これによって投擲は91。数値上だけじゃ効果の程は分からないけど、自信は湧くものだ。


 対応したステータスも上昇した。STR(力強さ)とDEX(器用さ)がそれぞれ23、37と順調に上がっている。

 DEXだけがもりもり上がっていくのは仕方ない。クラフト系から戦闘まで幅広くカバーするステータスなのだから嫌でも上がる。


 3ポイントあるステータスボーナスの方はLUCK(運)に全て振った。

 運が13、これから先ずっとLUCKに振り続けたら一体どうなるんだろうか。


 称号を開けば色々な効果のタイトルがずらっと出てきた。

 色々あれど、中でも目立つものは複雑な道でも快適に走れるようになる【パル"キュール"!!】という称号、どんなにまずい食事でも美味しく食べて効率よく空腹を改善できる【バカな舌】、暗い場所も見渡せるようになる【猫の目】あたりだ。


 他は前のレベルで見たもの同性愛者になれる称号や女装でパワーアップだのどうでもいいものばかりだ。残念だけど野郎同士の恋愛は今後一生するつもりはない。


 まずい食事――たとえばあのぐちゃぐちゃのミートパスタを美味しくいただけるようになるのはどうなんだろうか。

 収得すればあの見てくれが好きになって、文字通りしたが他の美味しくないものもむしゃむしゃ食べるのか。たとえそれが人肉とか生ゴミでも。


 【バカな舌】は気持ち悪いので却下。【猫の目】もフラッシュライトがあるし、今のところまだ暗闇には困っちゃいないのでパス。


 そうなると答えは絞られる。

 なので【パル"キュール"!!】をクリックすると画面に詳細が出た。


『あなたの足は下手な乗り物よりずっとはやーい! 走って飛んで登って、自分だけの道を開拓しちゃいましょう! 移動力にボーナスがついて複雑な地形も難なく進めます』


 と軽いノリで書かれている。

 丁度いい、自分だけの道を開拓するなんていう言葉は特に今の状態にぴったりじゃないか。

 収得。これによって【パル"キュール"!!】は俺のものになった。


 荷物を全て回収する。

 バッグを身に着けPDAをしまって入り口に振り向いた。

 シェルターを固く閉ざしている丸型の扉に近づく。ロックを外す。ハンドルをぐるりと回して扉を開けた。


 赤い非常灯の点いた階段は冷たく埃っぽい。けれども階段を上った先ではうっすら光が満ちていて、朝の香りが風となって届いている。


 階段を上る。

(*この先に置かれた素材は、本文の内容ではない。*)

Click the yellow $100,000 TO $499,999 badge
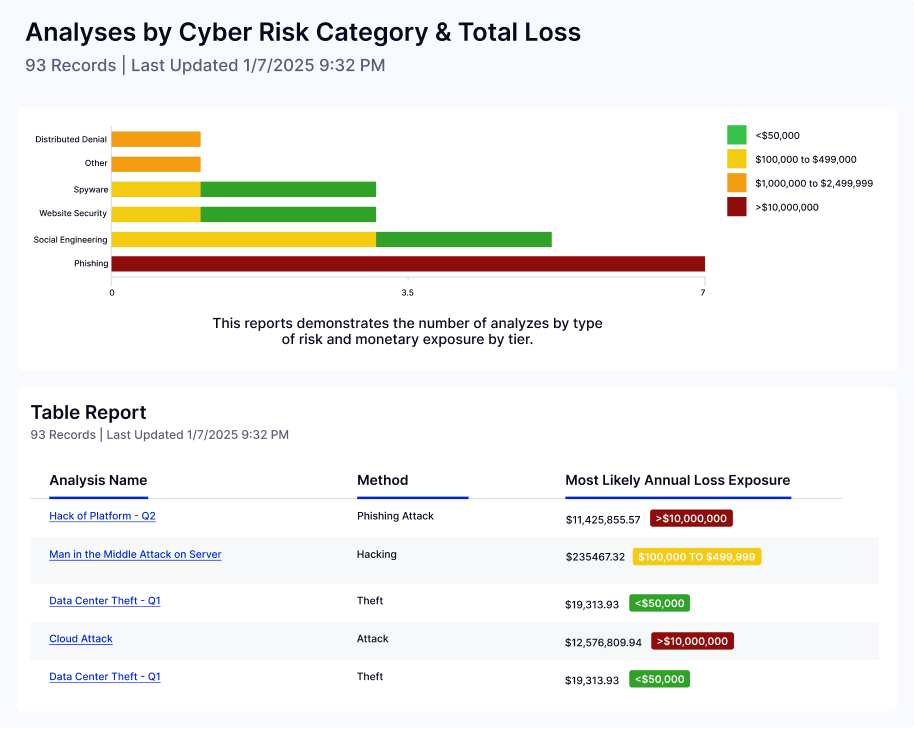 pyautogui.click(x=697, y=557)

登りきると階段の下から自動的に扉が閉まる音がして、冷たい風と朝日が出迎えてくれた。

 この辺をうろつく無法者達の気配はしない。この町はあらかた探索して、物資も残らず怪物すら狩りつくしてしまった。


 さあ旅に出よう。

 俺を呼んだ声の持ち主にあって、文句を言いつけるついでにその世界を救ってやるために。


 道路に入って廃車の間を潜り抜けながら町の外に向かって歩く。

 途中で図書館が見えた、あの時のガソリンスタンドも見つかった。

 町の中心を通り過ぎると爆発で焦げた車が見えた。盗賊(レイダー)の親玉が死んだ場所だ、でもこの世にはもう存在しない人物となっている。


 ……なんだろう、色々な思い出が蘇ってきた。


 初めてこの世界に来て物資をかき集めたこと。

 MREが滅茶苦茶まずかったこと。

 敵に追われて追い詰められて逆襲したこと。

 初めて作ったナイフで盗賊(レイダー)をこの手で仕留めたこと……。


 この世界に放り込まれてから時間の感覚が滅茶苦茶になっているけど、PDAの中の時計はまだ三週間も経っていないという。

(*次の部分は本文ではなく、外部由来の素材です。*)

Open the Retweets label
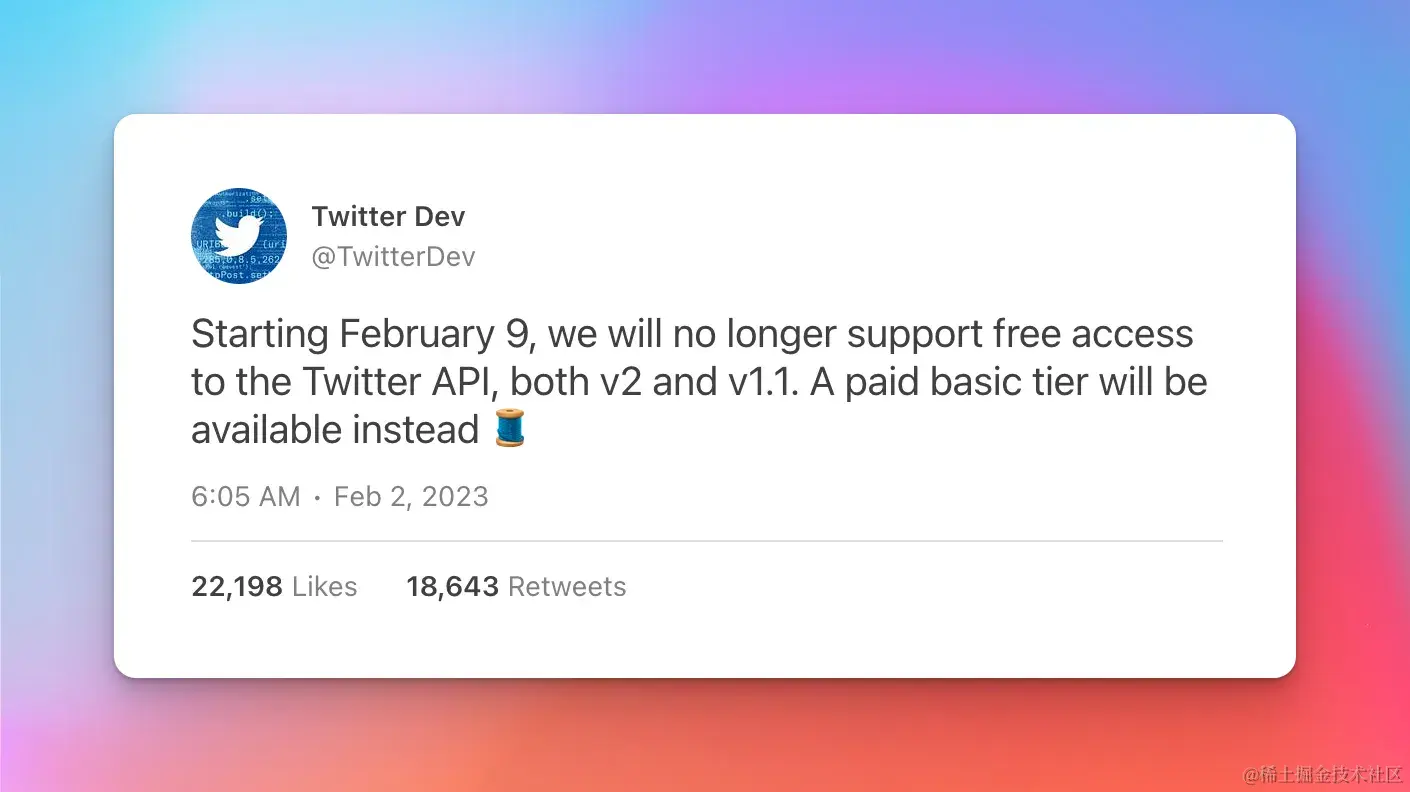The image size is (1410, 792). coord(567,586)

 信じられないけど俺にはそれ以上の時間を過ごしてきたような気がした。

半年か一年、ずっと狭いシェルターの中で過ごしてきた気がしてならない。


 このPDAはメールが送れないというエラーを除けば正確だ。

 だからたった十六日しか経っていないのも本当なんだろう、要するに気持ちの問題である。

 熱いストーブの上に手を一分間置いていれば一時間に感じるなんて名言があるけれども、それに近いものだ。


 そんなことを考えているうちにあっという間に町の終わりが見えてきた。

 マップの南にずっと伸びた荒れ果てた道路が外へと続いていて、そこから先はオレンジ色の不毛な大地と静寂しかない。


 沢山の荷物をもった俺は何も考えず、振り返らないで町の外へ出た。

 俺を見送ってくれる人間も、外で俺を出迎える人間もいない。


 目指すは南。

 クエストのマーカーが示すデイビッドダムに向けて、ヒビだらけの道路を歩いていった。